WRITTEN REQUEST:
Copy out, word for word, the part of the entries below that opens with their first line and closes with the line containing "In order to click on 'Settings".

THE INPUT:

────────

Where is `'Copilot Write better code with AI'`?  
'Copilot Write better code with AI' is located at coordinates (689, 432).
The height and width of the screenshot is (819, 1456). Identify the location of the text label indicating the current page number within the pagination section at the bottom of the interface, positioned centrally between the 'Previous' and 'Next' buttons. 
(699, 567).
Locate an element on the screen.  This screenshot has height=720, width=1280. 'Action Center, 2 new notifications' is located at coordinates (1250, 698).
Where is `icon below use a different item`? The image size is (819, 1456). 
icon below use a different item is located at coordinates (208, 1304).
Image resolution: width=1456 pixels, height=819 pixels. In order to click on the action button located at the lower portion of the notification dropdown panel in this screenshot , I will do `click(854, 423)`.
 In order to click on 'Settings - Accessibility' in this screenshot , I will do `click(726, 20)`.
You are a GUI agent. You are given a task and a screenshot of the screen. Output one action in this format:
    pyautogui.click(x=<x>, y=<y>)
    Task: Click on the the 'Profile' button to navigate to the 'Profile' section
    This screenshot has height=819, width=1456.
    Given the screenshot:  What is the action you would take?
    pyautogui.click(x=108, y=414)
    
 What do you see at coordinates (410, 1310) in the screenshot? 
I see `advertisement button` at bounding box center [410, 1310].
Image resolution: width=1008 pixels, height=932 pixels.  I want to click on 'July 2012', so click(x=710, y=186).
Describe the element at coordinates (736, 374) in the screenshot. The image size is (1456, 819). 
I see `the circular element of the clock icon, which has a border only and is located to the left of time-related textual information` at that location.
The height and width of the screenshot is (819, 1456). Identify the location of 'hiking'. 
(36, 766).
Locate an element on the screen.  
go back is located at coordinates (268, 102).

────────

SOLUTION TO THIS TASK:
Where is `'Copilot Write better code with AI'`?  
'Copilot Write better code with AI' is located at coordinates (689, 432).
The height and width of the screenshot is (819, 1456). Identify the location of the text label indicating the current page number within the pagination section at the bottom of the interface, positioned centrally between the 'Previous' and 'Next' buttons. 
(699, 567).
Locate an element on the screen.  This screenshot has height=720, width=1280. 'Action Center, 2 new notifications' is located at coordinates (1250, 698).
Where is `icon below use a different item`? The image size is (819, 1456). 
icon below use a different item is located at coordinates (208, 1304).
Image resolution: width=1456 pixels, height=819 pixels. In order to click on the action button located at the lower portion of the notification dropdown panel in this screenshot , I will do `click(854, 423)`.
 In order to click on 'Settings - Accessibility' in this screenshot , I will do `click(726, 20)`.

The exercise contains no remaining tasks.